Last semester, an eager previewer asked a question that caught me off guard: “What would you change about Covenant?” This earnest question from a high school senior terrified me not only because that is such a difficult question to answer authentically in front of a hundred previewers, parents and admission counselors, but also because that was the very question I pestered students with on college tours four years ago.

In that moment, I must admit that I froze and told a half-truth to the room full of prospective students. I said that I wished Covenant were closer to home (which I do) and that I missed my siblings (also true), but I avoided the real question. Over Christmas break, this question of “What would you change about Covenant?” somewhat haunted me, and caused me to do some self-reflection about myself and my time on the mountaintop these past three and a half years.

Here’s what I wish I would have said: There are no perfect places, but there are good places. Covenant is a good place, but not a perfect one, and that is okay.

I wish I would have told that high school senior what I wish someone would have told me four years earlier—that there would be nights where dinner in the Great Hall was disgusting and that there would be assignments that you didn’t understand the point of. There would be people who rubbed you the wrong way and friends who didn’t acknowledge you after freshman year. There would be a weird dating culture and this looming thing called “SIP.” There would be chapel talks that made you angry, and an abundance of insecurity, loneliness, and questioning. There would even be PSE 152 (the required health class now labelled HPE 152).

I also wish I would have said that there will be classes that would change everything. That Dr. Kapic would make you cry with his prayers to start class. That there would be countless million-dollar sunsets. That there would always be donuts on Day of Prayer. That the chapel worship team would be incredible. There would be O-shows, and Spring Formals, and Jazz on the Overlook. Screaming reunions after Thanksgiving break, and Around Founders. Legendary pranks and campus-wide pillow fights and Saturday night soccer games. Prayers said together every Sunday night. That there would be people here who care about you, who celebrate your successes with you and sit on the floor with you and cry bitter tears. That there would be deep laughter and joy.

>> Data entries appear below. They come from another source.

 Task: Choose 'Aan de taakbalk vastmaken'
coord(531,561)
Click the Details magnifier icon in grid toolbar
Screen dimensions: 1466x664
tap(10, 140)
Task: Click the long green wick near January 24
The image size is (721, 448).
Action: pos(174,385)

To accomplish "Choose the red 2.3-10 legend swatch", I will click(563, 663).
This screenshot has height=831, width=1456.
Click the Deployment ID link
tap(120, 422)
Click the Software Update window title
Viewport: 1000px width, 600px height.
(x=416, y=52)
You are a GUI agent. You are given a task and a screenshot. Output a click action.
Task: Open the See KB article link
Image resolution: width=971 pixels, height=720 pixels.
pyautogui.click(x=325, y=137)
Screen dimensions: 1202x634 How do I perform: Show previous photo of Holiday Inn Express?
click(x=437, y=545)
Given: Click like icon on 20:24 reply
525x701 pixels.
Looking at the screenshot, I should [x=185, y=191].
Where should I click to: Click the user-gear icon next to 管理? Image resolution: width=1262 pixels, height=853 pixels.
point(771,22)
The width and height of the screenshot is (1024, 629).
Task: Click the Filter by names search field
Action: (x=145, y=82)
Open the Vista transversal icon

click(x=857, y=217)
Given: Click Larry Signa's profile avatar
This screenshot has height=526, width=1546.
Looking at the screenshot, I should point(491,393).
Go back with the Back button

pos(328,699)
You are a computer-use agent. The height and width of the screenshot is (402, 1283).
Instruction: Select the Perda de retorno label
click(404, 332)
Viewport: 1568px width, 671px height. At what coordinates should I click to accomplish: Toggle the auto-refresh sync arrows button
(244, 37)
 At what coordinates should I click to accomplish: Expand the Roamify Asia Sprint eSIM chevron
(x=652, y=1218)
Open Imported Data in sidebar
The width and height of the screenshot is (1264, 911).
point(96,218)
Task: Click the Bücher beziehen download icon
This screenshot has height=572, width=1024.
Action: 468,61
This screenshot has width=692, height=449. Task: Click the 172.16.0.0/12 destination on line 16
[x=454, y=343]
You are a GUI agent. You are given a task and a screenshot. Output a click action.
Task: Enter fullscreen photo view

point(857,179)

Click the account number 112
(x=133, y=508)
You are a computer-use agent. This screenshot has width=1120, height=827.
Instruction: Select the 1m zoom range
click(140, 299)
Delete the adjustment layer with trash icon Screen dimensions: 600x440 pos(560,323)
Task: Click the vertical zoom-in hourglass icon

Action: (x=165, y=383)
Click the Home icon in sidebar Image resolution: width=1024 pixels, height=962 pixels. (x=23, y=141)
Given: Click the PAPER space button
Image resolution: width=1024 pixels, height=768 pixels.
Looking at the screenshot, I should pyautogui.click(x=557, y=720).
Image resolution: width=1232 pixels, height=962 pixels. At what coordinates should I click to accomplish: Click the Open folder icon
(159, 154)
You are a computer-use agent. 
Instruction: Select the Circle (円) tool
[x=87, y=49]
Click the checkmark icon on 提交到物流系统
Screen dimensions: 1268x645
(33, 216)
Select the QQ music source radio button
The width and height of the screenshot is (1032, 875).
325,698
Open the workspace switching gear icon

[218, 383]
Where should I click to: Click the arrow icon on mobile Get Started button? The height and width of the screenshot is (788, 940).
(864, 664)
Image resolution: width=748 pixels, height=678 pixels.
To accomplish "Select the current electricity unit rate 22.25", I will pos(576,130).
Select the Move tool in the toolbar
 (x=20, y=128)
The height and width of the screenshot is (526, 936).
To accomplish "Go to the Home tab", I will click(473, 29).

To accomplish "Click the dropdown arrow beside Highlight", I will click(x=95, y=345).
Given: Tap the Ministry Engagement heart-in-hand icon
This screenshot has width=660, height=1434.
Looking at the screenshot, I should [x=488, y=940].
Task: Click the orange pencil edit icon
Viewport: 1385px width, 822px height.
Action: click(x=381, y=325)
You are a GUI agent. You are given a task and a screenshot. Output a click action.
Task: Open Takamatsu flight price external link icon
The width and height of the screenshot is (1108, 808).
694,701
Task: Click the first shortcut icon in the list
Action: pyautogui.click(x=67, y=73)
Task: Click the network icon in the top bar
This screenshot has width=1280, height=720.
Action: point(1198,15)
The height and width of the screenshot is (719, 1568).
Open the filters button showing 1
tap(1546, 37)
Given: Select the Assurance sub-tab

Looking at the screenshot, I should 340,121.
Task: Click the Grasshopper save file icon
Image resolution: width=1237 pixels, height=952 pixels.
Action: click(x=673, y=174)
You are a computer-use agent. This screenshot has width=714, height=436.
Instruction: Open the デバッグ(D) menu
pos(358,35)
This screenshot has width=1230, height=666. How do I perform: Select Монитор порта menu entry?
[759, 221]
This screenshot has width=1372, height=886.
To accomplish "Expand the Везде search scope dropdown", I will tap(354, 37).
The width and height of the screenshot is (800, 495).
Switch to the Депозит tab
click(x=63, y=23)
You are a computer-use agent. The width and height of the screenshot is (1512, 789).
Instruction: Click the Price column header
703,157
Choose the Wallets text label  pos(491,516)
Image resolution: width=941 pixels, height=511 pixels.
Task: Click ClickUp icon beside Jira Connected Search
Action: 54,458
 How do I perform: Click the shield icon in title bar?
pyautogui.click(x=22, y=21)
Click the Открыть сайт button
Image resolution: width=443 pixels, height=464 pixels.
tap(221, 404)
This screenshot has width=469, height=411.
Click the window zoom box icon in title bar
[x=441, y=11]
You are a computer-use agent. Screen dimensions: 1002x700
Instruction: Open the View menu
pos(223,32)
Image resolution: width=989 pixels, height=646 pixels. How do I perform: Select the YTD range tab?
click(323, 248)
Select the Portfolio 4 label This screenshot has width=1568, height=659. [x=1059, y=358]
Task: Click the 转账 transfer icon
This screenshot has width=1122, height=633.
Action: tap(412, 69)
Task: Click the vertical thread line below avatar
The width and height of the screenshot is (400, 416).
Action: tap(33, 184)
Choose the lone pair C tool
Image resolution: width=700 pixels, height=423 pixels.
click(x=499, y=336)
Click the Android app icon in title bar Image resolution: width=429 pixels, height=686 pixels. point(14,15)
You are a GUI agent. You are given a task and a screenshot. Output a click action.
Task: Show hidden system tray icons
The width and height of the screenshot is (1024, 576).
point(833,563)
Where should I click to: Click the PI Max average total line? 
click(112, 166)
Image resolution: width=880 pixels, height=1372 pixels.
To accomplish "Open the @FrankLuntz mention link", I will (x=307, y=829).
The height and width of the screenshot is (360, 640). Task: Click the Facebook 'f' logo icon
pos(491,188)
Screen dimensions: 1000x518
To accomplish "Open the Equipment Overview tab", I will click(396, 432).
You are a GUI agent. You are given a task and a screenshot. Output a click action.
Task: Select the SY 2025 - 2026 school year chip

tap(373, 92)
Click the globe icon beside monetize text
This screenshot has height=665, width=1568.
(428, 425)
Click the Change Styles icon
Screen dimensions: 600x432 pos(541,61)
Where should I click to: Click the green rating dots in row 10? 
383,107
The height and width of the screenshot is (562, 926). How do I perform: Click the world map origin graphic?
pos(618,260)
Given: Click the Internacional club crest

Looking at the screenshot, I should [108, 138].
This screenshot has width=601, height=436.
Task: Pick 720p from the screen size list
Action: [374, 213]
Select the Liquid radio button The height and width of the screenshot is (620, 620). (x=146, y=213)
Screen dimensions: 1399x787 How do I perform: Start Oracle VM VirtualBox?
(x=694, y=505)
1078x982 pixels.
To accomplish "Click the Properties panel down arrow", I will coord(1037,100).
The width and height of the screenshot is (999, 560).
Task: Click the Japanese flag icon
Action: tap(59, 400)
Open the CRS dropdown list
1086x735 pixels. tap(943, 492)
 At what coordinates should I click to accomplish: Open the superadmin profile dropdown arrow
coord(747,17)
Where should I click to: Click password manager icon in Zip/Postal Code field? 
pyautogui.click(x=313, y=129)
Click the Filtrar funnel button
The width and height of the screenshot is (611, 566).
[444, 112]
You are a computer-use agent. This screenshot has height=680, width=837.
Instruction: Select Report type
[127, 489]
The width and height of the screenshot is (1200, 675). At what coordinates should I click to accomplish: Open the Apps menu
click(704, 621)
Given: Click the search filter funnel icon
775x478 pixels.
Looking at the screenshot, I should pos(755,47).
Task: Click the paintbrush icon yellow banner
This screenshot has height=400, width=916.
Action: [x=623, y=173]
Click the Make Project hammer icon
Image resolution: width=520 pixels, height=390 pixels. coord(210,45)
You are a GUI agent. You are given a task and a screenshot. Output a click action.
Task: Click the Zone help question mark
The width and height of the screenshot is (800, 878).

I wish I would have told that room full of 17-year-olds that Jesus moves and works here in this place. In Hugh Smith’s short history of Covenant College, “Castle in the Clouds,” edited by Linda Smith ’66, he talks about how Covenant came to be on Lookout Mountain in 1964. Covenant just didn’t happen to get this property, to obtain Carter Hall. The college’s founders sent postcards of Carter Hall around the country asking people to pray that Covenant would acquire the property. Lookout Mountain residents met together and prayed that this property would be used for God’s glory. When Covenant put in an asking bid significantly lower than the asking price, the owners accepted the bid and sold it to them.

So, as much as I grumble and complain and have legitimate things that I would like to see changed at 14049 Scenic Highway, this place, this broken beautiful mountaintop experience, was God-ordained. Without God, Covenant wouldn’t be here. God cares deeply about Covenant and He cares deeply about our time here, as beautiful or as hard as it is. In this immensely weird and condensed semester, in a season of loss and uncertainty, I urge you dear brothers and sisters to remember the Lord’s faithfulness to this place and to His people. Covenant isn’t a perfect place, and that’s okay.